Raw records

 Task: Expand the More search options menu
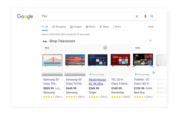coord(117,27)
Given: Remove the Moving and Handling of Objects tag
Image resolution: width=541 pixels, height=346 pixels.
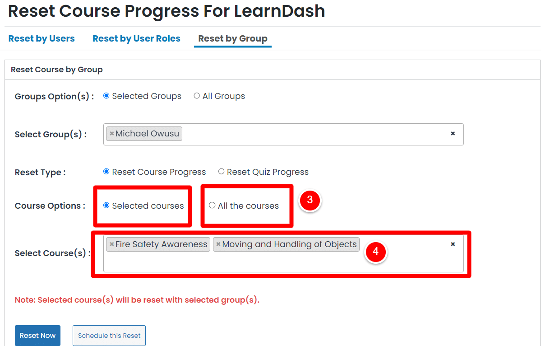Looking at the screenshot, I should pyautogui.click(x=218, y=244).
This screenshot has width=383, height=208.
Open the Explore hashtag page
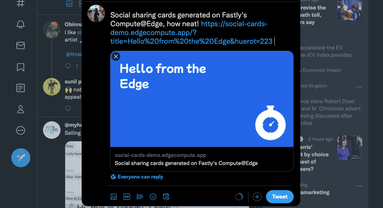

> **WORK TO DO**:
Arrange every line of the raw records above as a Markdown table with columns No. and Line, one row per line and blank lines omitted. Exclude the pictures from the answer.

> **TASK OUTPUT**:
| No. | Line |
|---|---|
| 1 |  Task: Expand the More search options menu |
| 2 | coord(117,27) |
| 3 | Given: Remove the Moving and Handling of Objects tag |
| 4 | Image resolution: width=541 pixels, height=346 pixels. |
| 5 | Looking at the screenshot, I should pyautogui.click(x=218, y=244). |
| 6 | This screenshot has width=383, height=208. |
| 7 | Open the Explore hashtag page |